On balance, the emperor dragonfly is among the ecological winners of the Anthropocene in Europe -- adaptable, widespread, and expanding.
Emperor Dragonflies and Humans
Humans encounter emperor dragonflies mainly around ponds, lakes, and garden water features on warm summer days. Unlike wasps and bees, they do not sting, and their mandibles cannot break human skin. They will occasionally hover in front of a motionless person, investigating them briefly as a possible rival or oversized prey item, before veering off. No emperor dragonfly will attack a human.
They are strong allies in mosquito control. A single breeding pair can produce a cohort of aquatic naiads that consume thousands of mosquito larvae before metamorphosis, and the adults hunt flying mosquitoes opportunistically. Gardeners and land managers who want free pest control can encourage emperor dragonflies by maintaining permanent ponds with native aquatic vegetation, a sunny aspect, and no stocked fish.

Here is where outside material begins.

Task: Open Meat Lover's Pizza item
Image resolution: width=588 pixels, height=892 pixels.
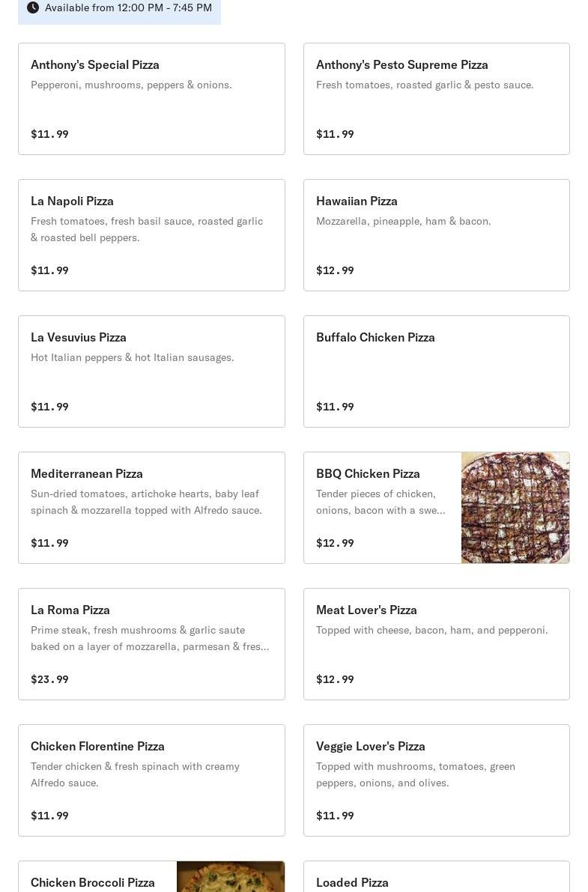Action: click(436, 644)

Dragonflies have deep symbolic resonance across many cultures. In Japan they signal strength, courage, and late summer; in parts of Europe they were once associated with witches or the Devil, in folklore names like "devil's darning needle". None of those folk beliefs reflects any actual risk from dragonflies to people, livestock, or pets.
Related Reading
- Dragonflies of the World: Ancient Aerial Predators
- How Insect Vision Works
- Odonata: Dragonflies and Damselflies Compared
- Insects of Europe: A Field Reference
References
Relevant peer-reviewed sources consulted for this entry include published research in Proceedings of the Royal Society B, Current Biology, Journal of Experimental Biology, Odonatologica, and Insect Conservation and Diversity. Range and distribution data reflect IUCN Red List assessments and the European Red List of Dragonflies. Neural and behavioural data on prey interception draw on work by researchers including Robert Olberg, Anthony Leonardo, and collaborators. Specific wing-beat, speed, and capture-rate figures reflect the most recent consolidated estimates from behavioural and biomechanical studies of Anax and closely related Aeshnidae.